# TEXT:
Mel38, yeah on all those thoughts about school and testing. My kids just brought home their (terrific) quarterly reports, and 10yo ds was anxious all the way home until we unsealed the envelope. His relief was huge, and I felt for him. We do put high expectations on them, and dh unfortunately hasn't learned how to have high expectations without scaring the kid. I do cut him slack, though, as he is first-gen literate.

 

RR: I got my workout yesterday and definitely feel better for it. Arms are getting stronger! Today, kids have a half-day and tomorrow is a day off school and parent-teacher conferences. Today will be a double-beach distance (8mi) in the morning, and tomorrow, probably pool swimming.


Edited by 1jooj - 4/17/12 at 9:05pm
post #189 of 331
DM--the bike is my slowest portion of a tri, and I also have a mountain bike. It won't stop you from finishing though.

# GIVEN MATERIAL:
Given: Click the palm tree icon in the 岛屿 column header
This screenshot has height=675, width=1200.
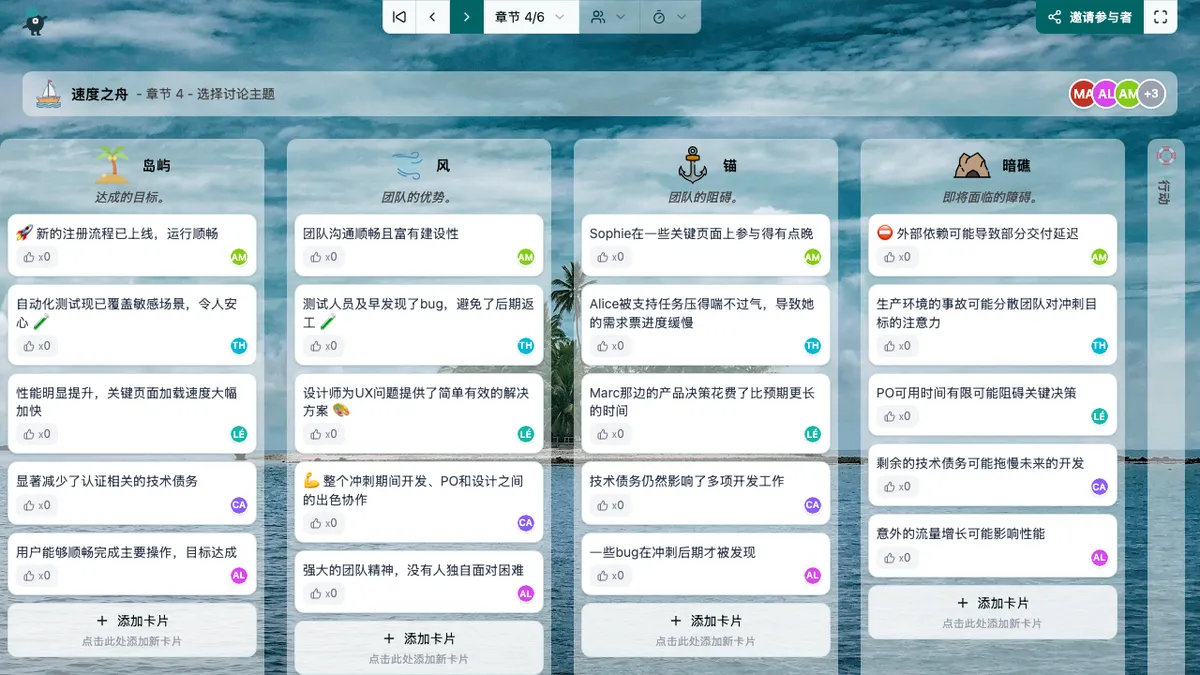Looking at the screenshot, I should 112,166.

# PROBLEMS AND TASKS:
a: In the forum post, how many miles is the double-beach distance planned for today?
b: Reproduce, word for word, the stretch of the forum post from "Mel38, yeah on" through "is first-gen literate.".
The material has no connection to the forum post.

# EXERCISE ANSWERS:
a: 8 miles.

b:
Mel38, yeah on all those thoughts about school and testing. My kids just brought home their (terrific) quarterly reports, and 10yo ds was anxious all the way home until we unsealed the envelope. His relief was huge, and I felt for him. We do put high expectations on them, and dh unfortunately hasn't learned how to have high expectations without scaring the kid. I do cut him slack, though, as he is first-gen literate.